**Supplied passage:**
Proteasome-independent Degradation of Canonical NFκB Complex Components by the NleC Protein of Pathogenic Escherichia coli

The NF kappa B transcription factor is a key component of immune and inflammatory signaling as its activation induces the expression of antimicrobial reagents, chemokines, cytokines, and anti-apoptotic factors. Many pathogens encode effector proteins that target factors regulating NF kappa B activity and can provide novel insights on regulatory mechanisms. Given the link of NF kappa B dysfunction with inflammatory diseases and some cancers, these effectors have therapeutic potential. Here, screening enteropathogenic Escherichia coli proteins for those implicated in suppressing NF kappa B function revealed that eGFP-NleC, unlike eGFP, strongly inhibited basal and TNF alpha-induced NF kappa B reporter activity to prevent secretion of the chemokine, IL-8. Work involving NleC variants, chemical inhibitors, and immunoprecipitation studies support NleC being a zinc metalloprotease that degrades NF kappa B-I kappa B alpha complexes. The findings are consistent with features between residues 33-65 recruiting NF kappa B for proteasomal-independent degradation by a mechanism inhibited by metalloprotease inhibitors or disruption of a consensus zinc metalloprotease motif spanning NleC residues 183-187. This raises the prospect that mammalian cells, or other pathogens, employ a similar mechanism to modulate NF kappa B activity. Moreover, NleC represents a novel tool for validating NF kappa B as a therapeutic target and, indeed, as a possible therapeutic reagent.

**Data under study:**
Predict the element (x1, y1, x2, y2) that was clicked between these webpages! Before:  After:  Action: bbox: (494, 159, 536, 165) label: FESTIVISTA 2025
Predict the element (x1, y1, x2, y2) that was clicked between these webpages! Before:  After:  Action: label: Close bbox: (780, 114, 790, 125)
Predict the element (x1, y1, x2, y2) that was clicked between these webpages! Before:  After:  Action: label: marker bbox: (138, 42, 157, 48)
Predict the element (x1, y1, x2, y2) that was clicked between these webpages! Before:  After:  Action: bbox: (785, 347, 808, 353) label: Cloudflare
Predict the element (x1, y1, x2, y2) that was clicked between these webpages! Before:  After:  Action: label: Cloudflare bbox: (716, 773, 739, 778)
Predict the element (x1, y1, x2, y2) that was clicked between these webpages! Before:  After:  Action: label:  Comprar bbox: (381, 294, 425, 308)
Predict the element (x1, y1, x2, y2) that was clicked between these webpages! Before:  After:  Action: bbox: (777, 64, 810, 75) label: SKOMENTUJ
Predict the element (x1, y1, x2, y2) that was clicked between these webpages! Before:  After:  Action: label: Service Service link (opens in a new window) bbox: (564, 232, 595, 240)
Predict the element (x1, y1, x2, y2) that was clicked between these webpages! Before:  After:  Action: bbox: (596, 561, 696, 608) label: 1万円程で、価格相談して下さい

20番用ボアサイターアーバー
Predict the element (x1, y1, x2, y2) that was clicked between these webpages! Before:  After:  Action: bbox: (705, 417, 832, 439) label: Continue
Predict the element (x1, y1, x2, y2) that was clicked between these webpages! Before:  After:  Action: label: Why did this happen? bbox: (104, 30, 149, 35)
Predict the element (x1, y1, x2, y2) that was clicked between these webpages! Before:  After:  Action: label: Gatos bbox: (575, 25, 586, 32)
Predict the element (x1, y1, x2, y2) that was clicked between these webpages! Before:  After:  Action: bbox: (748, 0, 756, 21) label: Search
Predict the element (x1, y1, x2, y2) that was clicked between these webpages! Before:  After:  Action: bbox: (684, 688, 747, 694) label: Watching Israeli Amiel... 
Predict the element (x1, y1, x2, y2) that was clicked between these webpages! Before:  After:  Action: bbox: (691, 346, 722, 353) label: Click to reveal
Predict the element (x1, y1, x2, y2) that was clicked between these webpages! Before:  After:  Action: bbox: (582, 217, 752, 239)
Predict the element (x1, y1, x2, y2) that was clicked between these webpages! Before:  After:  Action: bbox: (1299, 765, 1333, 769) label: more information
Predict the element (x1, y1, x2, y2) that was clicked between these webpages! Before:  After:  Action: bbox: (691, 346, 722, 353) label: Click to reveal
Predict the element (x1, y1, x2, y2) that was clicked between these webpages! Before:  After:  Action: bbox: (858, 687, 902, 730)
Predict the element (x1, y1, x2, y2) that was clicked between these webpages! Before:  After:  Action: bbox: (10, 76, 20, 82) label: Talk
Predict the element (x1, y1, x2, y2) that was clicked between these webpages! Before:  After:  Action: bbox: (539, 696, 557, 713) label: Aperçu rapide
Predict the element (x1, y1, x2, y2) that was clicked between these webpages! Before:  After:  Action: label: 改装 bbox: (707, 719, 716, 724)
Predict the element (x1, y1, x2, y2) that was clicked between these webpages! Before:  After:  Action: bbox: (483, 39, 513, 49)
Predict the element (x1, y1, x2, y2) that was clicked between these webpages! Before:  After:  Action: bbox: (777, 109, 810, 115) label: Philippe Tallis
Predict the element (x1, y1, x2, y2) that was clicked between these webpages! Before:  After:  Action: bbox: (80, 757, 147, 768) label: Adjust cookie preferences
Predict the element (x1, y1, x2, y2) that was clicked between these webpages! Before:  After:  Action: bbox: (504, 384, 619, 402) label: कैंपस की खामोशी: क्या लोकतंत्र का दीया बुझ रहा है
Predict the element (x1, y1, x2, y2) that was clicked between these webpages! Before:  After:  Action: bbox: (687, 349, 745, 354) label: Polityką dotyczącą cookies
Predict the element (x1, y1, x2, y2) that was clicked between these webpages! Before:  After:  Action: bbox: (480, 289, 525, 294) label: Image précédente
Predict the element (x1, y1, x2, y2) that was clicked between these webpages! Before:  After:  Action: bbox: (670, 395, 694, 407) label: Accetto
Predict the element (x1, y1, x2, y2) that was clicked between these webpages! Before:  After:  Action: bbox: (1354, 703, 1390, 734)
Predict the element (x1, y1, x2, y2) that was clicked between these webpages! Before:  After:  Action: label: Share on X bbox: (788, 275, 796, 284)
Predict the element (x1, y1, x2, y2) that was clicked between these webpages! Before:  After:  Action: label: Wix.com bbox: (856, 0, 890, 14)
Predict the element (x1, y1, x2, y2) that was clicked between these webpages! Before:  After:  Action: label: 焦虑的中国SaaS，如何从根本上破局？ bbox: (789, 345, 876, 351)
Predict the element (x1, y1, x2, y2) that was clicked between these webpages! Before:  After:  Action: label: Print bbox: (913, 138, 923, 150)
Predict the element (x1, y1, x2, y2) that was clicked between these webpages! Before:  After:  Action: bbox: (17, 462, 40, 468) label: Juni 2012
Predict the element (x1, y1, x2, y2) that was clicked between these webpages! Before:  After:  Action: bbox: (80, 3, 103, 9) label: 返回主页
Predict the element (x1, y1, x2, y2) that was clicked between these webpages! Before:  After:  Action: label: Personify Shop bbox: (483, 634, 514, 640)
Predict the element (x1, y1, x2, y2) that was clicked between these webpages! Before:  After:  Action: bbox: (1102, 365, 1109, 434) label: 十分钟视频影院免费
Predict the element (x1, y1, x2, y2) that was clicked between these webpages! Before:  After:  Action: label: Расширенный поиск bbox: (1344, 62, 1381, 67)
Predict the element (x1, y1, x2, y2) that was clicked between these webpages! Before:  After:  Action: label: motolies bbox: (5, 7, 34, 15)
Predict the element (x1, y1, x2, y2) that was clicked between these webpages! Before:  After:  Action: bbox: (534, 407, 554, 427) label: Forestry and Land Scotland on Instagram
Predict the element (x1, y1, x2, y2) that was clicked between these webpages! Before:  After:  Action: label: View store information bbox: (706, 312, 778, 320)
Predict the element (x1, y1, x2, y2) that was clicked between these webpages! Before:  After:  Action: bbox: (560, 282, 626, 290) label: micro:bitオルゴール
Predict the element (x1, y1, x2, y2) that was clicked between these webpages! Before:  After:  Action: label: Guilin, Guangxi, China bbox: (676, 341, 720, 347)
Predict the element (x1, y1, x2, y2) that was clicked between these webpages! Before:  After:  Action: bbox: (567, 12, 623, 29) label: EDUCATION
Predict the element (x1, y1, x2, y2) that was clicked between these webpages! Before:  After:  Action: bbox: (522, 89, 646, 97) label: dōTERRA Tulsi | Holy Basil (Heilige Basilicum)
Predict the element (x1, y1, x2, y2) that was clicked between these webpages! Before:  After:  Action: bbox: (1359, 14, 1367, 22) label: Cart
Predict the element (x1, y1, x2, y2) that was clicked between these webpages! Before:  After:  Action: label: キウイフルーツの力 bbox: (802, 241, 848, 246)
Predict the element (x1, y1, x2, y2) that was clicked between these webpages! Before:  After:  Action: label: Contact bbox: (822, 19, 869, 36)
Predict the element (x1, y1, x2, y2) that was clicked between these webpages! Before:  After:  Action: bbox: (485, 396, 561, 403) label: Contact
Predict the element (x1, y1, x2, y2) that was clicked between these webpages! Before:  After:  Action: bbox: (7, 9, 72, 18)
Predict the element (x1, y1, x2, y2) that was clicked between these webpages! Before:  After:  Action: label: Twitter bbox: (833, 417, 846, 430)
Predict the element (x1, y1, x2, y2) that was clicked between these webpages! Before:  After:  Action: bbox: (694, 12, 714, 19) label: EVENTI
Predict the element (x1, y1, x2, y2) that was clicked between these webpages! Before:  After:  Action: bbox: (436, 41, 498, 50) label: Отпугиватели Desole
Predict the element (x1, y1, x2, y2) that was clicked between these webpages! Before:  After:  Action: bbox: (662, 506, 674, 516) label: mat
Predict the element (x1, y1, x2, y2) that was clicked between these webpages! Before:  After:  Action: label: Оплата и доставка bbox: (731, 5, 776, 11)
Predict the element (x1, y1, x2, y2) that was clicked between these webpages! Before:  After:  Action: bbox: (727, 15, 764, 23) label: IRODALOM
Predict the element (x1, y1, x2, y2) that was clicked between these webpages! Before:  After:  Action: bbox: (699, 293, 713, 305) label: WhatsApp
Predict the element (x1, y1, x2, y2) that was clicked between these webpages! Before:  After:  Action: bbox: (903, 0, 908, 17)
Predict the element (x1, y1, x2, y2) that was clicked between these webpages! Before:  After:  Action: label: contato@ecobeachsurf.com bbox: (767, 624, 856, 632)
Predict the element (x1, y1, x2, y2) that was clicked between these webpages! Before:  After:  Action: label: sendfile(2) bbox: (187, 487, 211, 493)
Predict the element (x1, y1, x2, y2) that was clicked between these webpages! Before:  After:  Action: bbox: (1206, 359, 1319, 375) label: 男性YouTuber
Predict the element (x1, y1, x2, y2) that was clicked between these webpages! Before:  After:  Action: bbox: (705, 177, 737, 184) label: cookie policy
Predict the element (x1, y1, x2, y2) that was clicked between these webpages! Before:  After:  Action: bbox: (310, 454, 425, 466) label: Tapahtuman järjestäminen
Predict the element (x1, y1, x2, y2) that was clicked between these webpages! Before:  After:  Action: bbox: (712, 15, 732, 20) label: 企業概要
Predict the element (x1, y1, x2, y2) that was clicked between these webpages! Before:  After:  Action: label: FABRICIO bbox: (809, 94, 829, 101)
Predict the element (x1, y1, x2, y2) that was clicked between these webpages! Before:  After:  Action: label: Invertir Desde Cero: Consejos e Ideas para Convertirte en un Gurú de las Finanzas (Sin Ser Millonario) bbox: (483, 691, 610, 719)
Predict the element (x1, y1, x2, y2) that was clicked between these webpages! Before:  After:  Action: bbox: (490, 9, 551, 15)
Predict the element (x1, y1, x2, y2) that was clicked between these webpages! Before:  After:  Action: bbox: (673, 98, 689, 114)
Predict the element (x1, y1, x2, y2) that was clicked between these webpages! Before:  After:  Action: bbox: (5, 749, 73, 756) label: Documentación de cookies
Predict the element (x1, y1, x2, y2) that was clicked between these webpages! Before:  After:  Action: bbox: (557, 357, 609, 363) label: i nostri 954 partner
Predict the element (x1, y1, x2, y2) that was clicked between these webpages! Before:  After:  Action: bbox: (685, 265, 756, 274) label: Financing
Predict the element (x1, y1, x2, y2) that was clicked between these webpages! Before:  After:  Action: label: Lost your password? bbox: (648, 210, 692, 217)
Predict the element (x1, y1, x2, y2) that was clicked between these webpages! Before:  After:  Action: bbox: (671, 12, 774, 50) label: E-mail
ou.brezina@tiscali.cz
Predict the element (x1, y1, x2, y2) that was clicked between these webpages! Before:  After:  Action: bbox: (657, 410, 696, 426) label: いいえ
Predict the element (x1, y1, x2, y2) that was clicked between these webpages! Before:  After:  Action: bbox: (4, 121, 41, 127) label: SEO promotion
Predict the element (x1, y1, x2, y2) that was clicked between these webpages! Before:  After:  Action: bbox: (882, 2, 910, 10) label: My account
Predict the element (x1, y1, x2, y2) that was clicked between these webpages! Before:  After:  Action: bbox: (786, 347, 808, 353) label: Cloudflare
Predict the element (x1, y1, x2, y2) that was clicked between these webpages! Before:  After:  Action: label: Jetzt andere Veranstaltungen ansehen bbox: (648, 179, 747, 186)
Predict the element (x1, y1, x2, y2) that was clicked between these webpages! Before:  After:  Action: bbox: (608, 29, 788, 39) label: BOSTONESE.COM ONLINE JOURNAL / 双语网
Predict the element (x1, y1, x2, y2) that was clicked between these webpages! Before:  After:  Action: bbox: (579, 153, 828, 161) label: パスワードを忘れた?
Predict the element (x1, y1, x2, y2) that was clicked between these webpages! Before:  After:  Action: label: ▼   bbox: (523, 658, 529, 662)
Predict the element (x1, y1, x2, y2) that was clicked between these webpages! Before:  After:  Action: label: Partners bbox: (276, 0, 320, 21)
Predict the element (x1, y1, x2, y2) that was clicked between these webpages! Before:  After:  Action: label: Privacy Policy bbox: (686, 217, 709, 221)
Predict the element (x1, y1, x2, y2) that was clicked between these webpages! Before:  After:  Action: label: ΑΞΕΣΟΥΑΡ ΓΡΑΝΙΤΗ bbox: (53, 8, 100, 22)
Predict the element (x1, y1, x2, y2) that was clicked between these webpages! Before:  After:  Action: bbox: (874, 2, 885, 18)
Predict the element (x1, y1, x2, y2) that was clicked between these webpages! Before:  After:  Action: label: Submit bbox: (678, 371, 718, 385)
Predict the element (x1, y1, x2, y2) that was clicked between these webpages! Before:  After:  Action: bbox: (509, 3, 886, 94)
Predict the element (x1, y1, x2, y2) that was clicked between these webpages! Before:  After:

**What you have to do:** According to the abstract on NleC and NF kappa B, which NleC residues does the consensus zinc metalloprotease motif span?

**Reply:** Residues 183-187.